While Mr. Sunak had been warning for days that tax hikes were coming, the increase in the corporate rate was higher than many expected.

“Make no mistake, this proposed increase in the main rate of corporation tax is a big reversal of decades of policy direction and a significant risk,” said Paul Johnson, director of the Institute for Fiscal Studies, a London-based economic think tank.

He added that the budget called for the biggest net tax increase in 30 years. “The fact that [Mr. Sunak] felt constrained to raise taxes by hitting companies and through freezing allowances, rather than through more explicit rises in people’s taxes, suggests there are limits to how far he wants to level with us, as he attempts to raise the overall tax burden to its highest sustained level in history.”

Tony Danker, director-general of the Confederation of British Industry, said “moving corporation tax to 25 per cent in one leap will cause a sharp intake of breath for many businesses and sends a worrying signal to those planning to invest in the U.K.”

The Office for Budget Responsibility, the government’s fiscal watchdog, said the corporate rate increase would generate £17-billion a year for the government by 2025. All the tax increases in the budget will “increase the tax burden from 34.0 to 35.0 per cent of GDP in 2025-26, its highest level since Roy Jenkins was Chancellor in the late 1960s,” the OBR said in an analysis released Wednesday.
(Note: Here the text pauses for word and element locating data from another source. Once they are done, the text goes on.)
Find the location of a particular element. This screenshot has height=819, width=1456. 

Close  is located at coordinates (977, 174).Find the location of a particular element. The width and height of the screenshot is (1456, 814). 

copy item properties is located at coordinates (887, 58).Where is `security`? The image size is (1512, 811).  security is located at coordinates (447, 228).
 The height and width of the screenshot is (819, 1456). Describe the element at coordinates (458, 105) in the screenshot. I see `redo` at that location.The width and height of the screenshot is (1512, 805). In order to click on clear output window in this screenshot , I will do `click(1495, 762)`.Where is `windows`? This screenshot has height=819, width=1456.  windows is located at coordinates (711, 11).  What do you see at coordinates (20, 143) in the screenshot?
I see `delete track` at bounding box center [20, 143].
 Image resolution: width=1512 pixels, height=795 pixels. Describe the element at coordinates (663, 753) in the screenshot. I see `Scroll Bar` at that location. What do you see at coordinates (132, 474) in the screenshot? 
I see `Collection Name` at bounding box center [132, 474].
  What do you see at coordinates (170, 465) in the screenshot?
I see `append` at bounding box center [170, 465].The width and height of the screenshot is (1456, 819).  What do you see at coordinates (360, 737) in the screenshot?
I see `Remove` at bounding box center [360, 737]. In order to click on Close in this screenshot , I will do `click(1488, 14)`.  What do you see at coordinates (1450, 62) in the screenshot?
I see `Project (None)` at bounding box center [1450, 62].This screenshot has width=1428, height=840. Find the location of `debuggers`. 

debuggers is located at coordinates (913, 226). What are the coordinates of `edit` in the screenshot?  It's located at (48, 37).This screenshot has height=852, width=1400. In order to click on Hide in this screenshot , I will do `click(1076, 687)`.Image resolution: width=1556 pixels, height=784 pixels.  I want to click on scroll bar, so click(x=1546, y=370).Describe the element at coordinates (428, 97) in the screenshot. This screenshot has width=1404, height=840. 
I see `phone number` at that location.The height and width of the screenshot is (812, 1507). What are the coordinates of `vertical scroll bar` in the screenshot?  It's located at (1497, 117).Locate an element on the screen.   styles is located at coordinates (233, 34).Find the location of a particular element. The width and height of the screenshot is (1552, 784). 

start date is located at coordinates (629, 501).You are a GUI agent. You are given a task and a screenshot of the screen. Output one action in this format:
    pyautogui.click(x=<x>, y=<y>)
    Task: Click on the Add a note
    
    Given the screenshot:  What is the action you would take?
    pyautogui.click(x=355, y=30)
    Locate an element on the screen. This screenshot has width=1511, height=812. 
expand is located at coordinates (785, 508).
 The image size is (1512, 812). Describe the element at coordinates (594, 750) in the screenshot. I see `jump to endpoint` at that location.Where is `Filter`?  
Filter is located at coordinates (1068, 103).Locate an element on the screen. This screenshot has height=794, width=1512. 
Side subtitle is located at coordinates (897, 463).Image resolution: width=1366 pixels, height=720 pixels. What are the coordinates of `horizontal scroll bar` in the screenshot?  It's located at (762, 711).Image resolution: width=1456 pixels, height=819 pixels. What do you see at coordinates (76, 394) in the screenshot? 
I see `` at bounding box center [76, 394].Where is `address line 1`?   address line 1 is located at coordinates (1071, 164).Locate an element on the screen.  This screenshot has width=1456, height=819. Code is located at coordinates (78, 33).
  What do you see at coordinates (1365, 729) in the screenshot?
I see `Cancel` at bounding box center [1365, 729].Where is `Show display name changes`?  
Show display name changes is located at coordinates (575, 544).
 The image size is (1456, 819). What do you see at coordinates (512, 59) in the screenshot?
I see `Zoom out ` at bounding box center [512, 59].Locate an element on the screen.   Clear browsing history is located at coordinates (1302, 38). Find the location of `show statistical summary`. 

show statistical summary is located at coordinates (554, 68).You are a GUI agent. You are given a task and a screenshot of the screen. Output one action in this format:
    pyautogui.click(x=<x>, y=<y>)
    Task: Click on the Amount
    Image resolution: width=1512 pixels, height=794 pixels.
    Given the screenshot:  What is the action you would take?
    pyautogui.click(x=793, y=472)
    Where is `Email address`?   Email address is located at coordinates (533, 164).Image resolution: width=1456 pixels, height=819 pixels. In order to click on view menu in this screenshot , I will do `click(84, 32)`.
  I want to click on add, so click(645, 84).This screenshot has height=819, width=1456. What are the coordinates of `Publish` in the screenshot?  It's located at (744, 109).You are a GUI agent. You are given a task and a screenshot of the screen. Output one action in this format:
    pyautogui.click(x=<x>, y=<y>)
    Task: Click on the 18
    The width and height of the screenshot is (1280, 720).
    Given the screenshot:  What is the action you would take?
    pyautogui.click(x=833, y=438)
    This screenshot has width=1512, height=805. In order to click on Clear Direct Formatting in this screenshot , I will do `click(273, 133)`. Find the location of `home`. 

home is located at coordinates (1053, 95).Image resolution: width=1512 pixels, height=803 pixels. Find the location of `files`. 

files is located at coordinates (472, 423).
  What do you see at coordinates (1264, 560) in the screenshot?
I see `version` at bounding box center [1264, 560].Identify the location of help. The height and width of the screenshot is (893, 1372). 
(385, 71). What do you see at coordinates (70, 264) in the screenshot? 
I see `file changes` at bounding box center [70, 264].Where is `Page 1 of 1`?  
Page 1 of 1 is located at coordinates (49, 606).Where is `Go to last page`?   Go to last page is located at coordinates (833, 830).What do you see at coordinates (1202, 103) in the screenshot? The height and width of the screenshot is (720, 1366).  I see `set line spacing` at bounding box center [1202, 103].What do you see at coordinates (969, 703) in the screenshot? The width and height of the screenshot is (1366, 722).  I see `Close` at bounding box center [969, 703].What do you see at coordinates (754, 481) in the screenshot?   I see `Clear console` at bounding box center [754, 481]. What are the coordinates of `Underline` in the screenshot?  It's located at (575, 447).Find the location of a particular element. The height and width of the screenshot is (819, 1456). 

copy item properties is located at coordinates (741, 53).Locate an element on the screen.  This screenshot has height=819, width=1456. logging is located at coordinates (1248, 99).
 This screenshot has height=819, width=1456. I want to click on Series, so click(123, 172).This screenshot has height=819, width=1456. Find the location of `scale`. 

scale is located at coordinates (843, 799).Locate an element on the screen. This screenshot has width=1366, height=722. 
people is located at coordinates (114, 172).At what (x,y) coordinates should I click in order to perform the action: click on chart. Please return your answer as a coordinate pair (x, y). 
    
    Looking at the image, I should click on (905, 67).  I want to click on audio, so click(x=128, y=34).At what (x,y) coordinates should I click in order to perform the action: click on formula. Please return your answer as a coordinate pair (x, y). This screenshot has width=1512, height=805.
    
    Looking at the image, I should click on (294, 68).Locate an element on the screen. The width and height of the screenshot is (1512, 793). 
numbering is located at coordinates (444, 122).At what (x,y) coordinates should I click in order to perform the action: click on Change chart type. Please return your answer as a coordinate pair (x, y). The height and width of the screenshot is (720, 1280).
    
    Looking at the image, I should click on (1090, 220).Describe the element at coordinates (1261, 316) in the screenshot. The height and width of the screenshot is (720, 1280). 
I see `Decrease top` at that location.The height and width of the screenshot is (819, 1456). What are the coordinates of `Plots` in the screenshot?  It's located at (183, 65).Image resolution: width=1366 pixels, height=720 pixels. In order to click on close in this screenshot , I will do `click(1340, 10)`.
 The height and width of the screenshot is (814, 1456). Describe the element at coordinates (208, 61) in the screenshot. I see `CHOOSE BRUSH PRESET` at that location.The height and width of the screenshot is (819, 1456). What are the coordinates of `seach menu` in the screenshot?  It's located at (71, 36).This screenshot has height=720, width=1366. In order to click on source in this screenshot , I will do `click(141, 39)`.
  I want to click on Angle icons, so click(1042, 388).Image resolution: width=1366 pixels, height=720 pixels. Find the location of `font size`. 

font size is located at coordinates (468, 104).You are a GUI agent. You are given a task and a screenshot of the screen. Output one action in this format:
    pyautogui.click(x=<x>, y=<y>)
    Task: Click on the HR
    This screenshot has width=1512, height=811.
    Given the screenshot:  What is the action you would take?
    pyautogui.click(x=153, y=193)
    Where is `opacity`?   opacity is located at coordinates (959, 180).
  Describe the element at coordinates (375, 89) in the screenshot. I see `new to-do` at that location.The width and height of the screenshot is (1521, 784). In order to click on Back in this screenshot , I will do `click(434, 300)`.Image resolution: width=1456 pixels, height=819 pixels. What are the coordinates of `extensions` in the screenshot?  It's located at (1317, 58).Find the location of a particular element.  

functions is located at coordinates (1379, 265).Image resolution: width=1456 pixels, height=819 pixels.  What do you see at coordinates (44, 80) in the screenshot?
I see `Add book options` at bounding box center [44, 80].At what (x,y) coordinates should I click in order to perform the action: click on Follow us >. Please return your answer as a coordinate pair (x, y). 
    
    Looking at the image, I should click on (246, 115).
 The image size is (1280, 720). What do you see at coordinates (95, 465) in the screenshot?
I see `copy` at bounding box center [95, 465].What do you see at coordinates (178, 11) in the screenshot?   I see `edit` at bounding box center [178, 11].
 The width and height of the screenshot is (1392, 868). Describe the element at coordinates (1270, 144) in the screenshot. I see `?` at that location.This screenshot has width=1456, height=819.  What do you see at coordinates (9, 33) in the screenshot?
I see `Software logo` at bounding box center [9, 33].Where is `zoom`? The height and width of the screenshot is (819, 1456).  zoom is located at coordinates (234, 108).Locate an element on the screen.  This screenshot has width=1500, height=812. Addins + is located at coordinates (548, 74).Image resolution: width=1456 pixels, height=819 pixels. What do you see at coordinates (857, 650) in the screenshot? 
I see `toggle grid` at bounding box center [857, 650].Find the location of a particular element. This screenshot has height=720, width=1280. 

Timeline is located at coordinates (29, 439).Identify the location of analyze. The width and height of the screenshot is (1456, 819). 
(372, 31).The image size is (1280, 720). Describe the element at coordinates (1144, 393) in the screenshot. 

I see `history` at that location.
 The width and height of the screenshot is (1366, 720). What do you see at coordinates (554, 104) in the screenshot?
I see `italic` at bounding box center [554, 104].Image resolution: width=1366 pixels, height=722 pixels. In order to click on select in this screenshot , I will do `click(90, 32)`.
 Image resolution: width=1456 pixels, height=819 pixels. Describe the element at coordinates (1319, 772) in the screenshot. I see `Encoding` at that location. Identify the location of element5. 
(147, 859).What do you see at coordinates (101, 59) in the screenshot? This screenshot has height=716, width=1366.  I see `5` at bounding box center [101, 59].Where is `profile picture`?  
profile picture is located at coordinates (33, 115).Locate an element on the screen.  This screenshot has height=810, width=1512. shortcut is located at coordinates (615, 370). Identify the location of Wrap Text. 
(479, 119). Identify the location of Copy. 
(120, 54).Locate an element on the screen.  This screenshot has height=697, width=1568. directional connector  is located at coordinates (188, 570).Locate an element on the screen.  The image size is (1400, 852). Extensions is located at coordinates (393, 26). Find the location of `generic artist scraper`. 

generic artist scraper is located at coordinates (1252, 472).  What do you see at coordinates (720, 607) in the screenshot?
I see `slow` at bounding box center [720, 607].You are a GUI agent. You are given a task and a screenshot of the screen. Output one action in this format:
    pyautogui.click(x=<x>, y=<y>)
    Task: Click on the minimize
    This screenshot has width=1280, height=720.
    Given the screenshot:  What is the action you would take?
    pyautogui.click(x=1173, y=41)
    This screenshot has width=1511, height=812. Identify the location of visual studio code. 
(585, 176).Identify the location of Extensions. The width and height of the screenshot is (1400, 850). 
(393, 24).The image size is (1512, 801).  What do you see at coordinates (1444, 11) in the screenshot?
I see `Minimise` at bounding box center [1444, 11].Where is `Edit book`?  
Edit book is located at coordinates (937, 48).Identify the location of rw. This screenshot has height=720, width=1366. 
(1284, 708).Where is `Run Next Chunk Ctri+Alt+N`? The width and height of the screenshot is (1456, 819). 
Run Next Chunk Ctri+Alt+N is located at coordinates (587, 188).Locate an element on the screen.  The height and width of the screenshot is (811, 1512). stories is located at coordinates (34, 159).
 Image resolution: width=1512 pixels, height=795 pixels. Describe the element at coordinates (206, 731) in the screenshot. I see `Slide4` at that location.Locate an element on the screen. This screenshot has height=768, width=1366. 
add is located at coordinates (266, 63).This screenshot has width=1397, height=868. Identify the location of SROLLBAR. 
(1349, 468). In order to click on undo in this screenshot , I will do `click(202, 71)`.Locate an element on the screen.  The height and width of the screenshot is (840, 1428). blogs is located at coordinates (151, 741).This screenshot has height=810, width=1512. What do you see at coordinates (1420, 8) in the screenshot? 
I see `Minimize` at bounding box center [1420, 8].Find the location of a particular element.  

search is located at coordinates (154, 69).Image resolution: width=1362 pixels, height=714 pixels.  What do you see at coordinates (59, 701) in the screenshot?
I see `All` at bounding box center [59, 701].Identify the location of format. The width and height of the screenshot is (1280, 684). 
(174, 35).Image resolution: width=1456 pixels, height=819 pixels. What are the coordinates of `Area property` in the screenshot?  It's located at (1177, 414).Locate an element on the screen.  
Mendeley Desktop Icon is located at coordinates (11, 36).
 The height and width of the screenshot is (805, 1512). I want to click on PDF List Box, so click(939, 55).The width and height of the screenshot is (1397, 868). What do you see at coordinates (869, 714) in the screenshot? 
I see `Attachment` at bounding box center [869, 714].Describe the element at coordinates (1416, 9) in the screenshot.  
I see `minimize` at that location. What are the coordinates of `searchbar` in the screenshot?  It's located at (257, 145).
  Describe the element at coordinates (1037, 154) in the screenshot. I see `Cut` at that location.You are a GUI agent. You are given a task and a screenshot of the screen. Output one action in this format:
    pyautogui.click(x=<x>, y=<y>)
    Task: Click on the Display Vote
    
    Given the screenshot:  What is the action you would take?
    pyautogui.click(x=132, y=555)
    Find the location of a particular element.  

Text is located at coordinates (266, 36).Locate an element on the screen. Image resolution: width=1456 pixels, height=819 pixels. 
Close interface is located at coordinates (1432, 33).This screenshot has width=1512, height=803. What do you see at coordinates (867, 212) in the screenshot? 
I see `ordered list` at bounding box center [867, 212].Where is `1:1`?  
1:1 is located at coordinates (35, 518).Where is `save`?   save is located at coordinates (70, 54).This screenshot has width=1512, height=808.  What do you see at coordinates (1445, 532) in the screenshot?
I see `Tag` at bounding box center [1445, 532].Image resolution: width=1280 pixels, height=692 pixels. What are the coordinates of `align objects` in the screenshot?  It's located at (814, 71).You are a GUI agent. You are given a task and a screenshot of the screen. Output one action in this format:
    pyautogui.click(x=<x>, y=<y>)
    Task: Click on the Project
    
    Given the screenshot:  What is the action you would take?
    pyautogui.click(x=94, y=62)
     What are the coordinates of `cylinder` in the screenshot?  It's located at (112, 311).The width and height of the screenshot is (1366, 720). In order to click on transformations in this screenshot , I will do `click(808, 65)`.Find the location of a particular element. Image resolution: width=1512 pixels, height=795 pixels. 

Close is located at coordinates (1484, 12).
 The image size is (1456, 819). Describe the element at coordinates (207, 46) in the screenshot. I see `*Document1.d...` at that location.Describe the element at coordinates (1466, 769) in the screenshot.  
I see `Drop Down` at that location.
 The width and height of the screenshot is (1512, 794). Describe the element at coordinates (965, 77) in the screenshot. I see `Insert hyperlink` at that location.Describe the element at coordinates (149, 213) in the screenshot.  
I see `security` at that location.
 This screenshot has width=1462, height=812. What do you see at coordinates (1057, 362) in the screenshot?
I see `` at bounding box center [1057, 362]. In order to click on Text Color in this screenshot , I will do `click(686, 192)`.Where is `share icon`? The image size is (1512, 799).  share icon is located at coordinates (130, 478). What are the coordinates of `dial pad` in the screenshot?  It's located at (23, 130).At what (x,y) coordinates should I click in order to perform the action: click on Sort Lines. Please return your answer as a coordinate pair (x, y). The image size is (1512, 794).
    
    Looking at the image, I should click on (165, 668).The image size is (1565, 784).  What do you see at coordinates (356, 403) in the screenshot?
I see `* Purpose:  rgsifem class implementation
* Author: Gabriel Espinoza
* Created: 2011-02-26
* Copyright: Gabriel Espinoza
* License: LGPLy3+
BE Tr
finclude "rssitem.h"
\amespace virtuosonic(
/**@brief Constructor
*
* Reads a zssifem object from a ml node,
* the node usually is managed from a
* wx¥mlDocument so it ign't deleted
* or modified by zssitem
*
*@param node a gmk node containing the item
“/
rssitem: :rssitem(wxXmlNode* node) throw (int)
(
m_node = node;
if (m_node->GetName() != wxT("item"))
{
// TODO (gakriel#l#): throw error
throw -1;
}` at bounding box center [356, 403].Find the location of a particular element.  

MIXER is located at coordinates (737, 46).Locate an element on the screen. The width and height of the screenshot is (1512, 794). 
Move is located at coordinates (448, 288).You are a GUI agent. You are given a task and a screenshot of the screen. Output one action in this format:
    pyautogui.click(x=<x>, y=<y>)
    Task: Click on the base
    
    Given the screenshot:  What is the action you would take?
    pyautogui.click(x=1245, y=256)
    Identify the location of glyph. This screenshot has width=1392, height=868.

Mr. Sunak sought to cushion the blow by boosting tax deductions for business investment and keeping the tax rate lower for small businesses. He’s also hoping that, as the pandemic eases, the economy will rebound faster than expected.

Britain has been hit harder by COVID-19 than most European countries, and its economy shrank 9.9 per cent last year, the worst performance among the Group of Seven countries. However, the rate of infections and the number of hospitalizations have fallen sharply in recent weeks, mainly because of strict lockdown measures and a successful vaccination drive. The government recently announced plans to slowly ease restrictions over the next three months, and there are signs the economy is bouncing back.

Figures released Wednesday showed the service sector has begun to recover. The IHS Markit/CIPS UK Services Index jumped to 49.5 in February from 39.5 in January. While that was still less than 50, which indicates the sector is expanding, the February figure was the highest reading since November.

“The rapid rollout of effective vaccines offers hope of a swifter and more sustained economic recovery,” the OBR said in its report. The agency forecast the economy will grow by 4 per cent in 2021 and regain its prepandemic level by mid-2022, six months earlier than it predicted last November. The unemployment rate is expected to reach 6.5 per cent this year, up from the current rate of 5.1 per cent but lower than the 7.5 per cent the OBR forecast in November.

There remain plenty of uncertainties. The virus could come surging back, and the extent of the economic damage may not be fully realized until all the government support measures have been lifted.

“There’s still a long, difficult spring to overcome, and optimism that the vaccine rollout will bolster consumer confidence must be translated into quick revenue if more businesses aren’t to fall by the wayside,” said Danni Hewson, a financial analyst at the London investment firm AJ Bell.